*WORK REQUIRED:*
Only one stretch of the data below should be repeated: the lines from the line containing "The height and width of the screenshot is (390, 876)." through the line containing "Click the blue", inclusive, exactly as they are.

(ENTRIES PROVIDED begins)

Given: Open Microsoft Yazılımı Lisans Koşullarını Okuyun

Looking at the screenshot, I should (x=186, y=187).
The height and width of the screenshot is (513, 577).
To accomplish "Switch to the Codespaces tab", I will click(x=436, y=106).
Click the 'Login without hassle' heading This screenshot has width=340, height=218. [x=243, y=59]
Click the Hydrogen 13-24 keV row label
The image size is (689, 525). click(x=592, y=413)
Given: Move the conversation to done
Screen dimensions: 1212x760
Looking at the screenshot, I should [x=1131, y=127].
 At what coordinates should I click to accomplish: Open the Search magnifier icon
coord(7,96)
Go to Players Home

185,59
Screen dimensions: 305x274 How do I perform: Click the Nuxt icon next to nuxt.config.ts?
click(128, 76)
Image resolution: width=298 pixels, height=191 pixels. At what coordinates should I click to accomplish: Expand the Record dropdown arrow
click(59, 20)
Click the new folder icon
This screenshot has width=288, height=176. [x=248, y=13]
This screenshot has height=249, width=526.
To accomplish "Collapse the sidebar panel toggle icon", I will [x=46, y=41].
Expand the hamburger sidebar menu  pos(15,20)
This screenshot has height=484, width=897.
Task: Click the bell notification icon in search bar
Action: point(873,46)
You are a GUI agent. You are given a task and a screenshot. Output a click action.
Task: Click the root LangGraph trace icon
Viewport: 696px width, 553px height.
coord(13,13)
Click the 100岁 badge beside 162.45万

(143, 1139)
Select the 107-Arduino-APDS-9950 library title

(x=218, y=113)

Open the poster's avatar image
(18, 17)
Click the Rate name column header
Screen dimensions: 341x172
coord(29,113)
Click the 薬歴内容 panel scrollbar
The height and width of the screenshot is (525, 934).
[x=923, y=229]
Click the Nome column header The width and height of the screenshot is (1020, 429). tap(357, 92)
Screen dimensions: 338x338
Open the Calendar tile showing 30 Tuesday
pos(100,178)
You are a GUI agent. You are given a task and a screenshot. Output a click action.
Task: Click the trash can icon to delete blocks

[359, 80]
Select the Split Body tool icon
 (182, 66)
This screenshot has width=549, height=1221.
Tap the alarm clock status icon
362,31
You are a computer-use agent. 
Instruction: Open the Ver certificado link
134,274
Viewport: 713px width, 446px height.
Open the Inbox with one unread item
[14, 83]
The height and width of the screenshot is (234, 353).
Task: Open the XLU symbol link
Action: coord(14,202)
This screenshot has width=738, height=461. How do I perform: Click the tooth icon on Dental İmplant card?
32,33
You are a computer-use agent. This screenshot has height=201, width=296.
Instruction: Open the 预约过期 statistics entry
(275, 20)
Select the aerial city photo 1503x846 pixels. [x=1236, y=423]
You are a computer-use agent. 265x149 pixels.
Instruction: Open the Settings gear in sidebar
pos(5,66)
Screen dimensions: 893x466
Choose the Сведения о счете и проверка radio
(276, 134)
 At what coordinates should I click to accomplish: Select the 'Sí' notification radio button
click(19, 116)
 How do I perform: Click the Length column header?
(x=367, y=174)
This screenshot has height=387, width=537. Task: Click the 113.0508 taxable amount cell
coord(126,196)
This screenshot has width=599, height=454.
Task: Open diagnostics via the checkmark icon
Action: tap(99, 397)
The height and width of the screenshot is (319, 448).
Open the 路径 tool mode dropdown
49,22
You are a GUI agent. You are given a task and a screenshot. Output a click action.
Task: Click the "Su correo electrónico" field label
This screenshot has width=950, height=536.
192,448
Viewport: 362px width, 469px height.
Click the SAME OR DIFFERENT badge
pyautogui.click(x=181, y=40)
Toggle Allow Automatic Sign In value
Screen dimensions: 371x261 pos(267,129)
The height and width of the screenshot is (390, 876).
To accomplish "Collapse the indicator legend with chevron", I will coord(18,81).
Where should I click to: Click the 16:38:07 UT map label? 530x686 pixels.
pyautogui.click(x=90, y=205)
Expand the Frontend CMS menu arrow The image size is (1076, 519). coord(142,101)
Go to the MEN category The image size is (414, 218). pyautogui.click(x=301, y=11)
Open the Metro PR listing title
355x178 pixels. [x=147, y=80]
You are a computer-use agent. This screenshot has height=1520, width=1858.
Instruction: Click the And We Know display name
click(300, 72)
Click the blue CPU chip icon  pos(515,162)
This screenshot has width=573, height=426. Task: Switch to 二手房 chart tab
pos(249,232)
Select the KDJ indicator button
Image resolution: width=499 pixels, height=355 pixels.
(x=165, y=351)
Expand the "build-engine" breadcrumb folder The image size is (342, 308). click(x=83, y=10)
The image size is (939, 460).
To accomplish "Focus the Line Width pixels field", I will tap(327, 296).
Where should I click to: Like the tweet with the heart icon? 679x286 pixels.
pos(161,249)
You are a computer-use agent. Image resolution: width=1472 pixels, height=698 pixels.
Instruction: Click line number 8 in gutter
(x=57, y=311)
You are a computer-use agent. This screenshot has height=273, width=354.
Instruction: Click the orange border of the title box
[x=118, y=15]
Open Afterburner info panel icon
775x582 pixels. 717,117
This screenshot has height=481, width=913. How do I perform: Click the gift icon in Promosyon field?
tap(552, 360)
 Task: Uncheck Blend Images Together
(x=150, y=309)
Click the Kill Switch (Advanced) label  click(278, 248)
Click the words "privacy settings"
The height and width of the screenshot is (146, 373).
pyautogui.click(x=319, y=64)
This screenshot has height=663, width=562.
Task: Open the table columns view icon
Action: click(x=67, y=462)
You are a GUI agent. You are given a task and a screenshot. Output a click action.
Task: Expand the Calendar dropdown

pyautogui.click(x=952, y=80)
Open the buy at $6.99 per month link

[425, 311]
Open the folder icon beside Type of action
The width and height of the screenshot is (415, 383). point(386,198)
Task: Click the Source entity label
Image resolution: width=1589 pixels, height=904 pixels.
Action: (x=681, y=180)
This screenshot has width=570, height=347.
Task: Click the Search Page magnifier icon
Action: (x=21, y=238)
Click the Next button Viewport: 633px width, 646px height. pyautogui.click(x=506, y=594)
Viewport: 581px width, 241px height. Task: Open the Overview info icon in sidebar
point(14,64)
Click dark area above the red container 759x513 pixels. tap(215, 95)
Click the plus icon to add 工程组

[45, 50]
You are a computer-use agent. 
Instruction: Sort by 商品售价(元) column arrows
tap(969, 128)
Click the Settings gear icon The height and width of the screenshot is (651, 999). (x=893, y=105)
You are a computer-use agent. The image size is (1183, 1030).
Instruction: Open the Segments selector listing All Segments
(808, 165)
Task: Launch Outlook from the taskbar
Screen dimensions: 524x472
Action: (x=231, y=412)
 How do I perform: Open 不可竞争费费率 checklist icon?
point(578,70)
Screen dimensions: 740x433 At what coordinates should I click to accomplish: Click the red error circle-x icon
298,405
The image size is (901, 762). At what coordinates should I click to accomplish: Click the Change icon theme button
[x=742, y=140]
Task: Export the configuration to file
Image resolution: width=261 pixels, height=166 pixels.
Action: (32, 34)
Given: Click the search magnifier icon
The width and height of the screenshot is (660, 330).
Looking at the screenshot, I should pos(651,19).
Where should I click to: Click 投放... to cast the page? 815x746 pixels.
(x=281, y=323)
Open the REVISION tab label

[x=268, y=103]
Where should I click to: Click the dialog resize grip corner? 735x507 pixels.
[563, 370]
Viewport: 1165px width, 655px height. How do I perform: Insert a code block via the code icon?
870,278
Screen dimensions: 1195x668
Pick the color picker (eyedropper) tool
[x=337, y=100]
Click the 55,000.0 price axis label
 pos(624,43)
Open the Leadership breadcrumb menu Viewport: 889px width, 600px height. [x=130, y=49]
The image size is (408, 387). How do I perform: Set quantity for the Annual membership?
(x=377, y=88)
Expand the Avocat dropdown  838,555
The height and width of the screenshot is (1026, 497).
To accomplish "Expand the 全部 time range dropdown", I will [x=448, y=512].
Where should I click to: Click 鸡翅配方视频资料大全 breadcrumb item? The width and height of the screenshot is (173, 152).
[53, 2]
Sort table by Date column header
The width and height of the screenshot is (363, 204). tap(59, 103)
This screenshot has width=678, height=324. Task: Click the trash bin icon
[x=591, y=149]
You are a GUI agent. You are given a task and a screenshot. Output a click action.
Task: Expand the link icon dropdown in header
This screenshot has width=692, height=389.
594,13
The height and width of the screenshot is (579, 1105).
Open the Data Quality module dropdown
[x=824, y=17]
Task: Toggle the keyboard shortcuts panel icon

(ENTRIES PROVIDED ends)

*EXERCISE SOLUTION:*
The height and width of the screenshot is (390, 876).
To accomplish "Collapse the indicator legend with chevron", I will coord(18,81).
Where should I click to: Click the 16:38:07 UT map label? 530x686 pixels.
pyautogui.click(x=90, y=205)
Expand the Frontend CMS menu arrow The image size is (1076, 519). coord(142,101)
Go to the MEN category The image size is (414, 218). pyautogui.click(x=301, y=11)
Open the Metro PR listing title
355x178 pixels. [x=147, y=80]
You are a computer-use agent. This screenshot has height=1520, width=1858.
Instruction: Click the And We Know display name
click(300, 72)
Click the blue CPU chip icon  pos(515,162)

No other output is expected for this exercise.